▶ Task description
From the entries below, return only the lines starting at the one that contains "Given: Click the 批量取消许可 button" and ending at the one that contains "Remove the CDP", exactly as they stand.

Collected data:
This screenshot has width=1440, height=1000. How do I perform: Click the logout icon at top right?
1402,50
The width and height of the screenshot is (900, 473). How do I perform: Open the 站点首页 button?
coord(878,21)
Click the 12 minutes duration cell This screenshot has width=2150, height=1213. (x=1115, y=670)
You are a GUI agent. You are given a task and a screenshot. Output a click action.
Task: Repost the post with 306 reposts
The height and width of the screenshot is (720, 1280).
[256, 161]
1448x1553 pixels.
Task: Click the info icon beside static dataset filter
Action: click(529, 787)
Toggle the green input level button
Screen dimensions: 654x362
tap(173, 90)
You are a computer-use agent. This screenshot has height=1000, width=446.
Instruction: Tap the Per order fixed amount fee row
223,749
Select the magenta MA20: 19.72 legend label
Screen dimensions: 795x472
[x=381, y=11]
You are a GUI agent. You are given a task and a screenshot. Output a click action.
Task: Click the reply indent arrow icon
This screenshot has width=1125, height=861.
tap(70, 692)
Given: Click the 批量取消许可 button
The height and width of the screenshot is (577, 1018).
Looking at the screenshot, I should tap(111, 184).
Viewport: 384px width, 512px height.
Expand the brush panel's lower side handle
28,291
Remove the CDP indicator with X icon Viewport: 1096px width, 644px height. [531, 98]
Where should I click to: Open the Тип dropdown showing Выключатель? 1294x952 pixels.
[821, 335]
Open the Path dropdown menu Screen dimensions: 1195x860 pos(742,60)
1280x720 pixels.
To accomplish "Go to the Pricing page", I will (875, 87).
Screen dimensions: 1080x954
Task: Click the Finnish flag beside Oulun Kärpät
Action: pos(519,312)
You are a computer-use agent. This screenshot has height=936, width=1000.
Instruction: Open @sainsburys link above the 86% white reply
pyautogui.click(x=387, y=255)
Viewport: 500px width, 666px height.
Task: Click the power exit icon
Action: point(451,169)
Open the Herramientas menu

▶ Output of the exercise
Given: Click the 批量取消许可 button
The height and width of the screenshot is (577, 1018).
Looking at the screenshot, I should tap(111, 184).
Viewport: 384px width, 512px height.
Expand the brush panel's lower side handle
28,291
Remove the CDP indicator with X icon Viewport: 1096px width, 644px height. [531, 98]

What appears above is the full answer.